== MATERIAL FOR THE TASK ==
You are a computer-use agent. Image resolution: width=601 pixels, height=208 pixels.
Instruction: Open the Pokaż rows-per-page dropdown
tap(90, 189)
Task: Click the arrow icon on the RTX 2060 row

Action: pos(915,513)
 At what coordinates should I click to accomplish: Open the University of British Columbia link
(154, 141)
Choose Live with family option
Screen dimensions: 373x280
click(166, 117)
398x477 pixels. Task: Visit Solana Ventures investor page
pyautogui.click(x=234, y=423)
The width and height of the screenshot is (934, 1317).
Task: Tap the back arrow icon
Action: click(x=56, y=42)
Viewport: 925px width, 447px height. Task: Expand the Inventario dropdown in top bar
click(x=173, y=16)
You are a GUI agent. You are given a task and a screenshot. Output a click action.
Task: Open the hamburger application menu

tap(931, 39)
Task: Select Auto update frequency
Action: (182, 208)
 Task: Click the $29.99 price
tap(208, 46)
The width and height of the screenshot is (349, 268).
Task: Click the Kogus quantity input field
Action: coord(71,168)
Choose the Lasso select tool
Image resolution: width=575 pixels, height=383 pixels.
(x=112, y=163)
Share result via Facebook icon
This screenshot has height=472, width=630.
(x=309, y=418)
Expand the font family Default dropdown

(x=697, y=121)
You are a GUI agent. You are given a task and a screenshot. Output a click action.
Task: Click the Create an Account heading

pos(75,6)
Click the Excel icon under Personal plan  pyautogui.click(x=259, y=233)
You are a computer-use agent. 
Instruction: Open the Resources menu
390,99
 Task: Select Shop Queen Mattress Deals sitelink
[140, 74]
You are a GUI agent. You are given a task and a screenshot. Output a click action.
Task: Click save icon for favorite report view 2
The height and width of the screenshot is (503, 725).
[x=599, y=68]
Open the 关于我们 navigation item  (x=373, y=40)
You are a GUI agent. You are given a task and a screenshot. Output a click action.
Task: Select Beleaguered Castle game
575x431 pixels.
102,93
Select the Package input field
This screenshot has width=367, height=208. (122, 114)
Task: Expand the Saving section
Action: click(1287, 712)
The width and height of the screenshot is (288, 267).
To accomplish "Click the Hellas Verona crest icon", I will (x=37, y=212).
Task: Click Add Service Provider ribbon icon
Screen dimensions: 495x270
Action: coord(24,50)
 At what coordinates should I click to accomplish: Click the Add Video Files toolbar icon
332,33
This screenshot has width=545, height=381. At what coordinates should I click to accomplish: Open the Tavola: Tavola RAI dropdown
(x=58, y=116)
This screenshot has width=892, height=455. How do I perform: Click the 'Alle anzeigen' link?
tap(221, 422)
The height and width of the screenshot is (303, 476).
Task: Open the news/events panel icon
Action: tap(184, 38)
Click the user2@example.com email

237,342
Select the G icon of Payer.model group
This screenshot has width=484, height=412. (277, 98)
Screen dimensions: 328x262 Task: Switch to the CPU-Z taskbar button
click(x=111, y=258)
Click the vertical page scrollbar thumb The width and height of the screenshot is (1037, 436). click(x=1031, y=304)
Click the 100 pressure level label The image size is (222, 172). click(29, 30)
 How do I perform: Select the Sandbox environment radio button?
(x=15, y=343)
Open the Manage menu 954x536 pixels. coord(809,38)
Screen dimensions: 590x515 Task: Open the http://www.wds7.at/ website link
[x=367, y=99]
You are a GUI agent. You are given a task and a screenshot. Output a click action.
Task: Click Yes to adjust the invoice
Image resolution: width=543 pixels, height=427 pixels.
===
* TASK BRIEF: Would you retype the lines of the data above, from the one holding "Select the G icon of Payer.model group" through its final line, exactly and without adding any other line?

* EXPECTED ANSWER:
Select the G icon of Payer.model group
This screenshot has width=484, height=412. (277, 98)
Screen dimensions: 328x262 Task: Switch to the CPU-Z taskbar button
click(x=111, y=258)
Click the vertical page scrollbar thumb The width and height of the screenshot is (1037, 436). click(x=1031, y=304)
Click the 100 pressure level label The image size is (222, 172). click(29, 30)
 How do I perform: Select the Sandbox environment radio button?
(x=15, y=343)
Open the Manage menu 954x536 pixels. coord(809,38)
Screen dimensions: 590x515 Task: Open the http://www.wds7.at/ website link
[x=367, y=99]
You are a GUI agent. You are given a task and a screenshot. Output a click action.
Task: Click Yes to adjust the invoice
Image resolution: width=543 pixels, height=427 pixels.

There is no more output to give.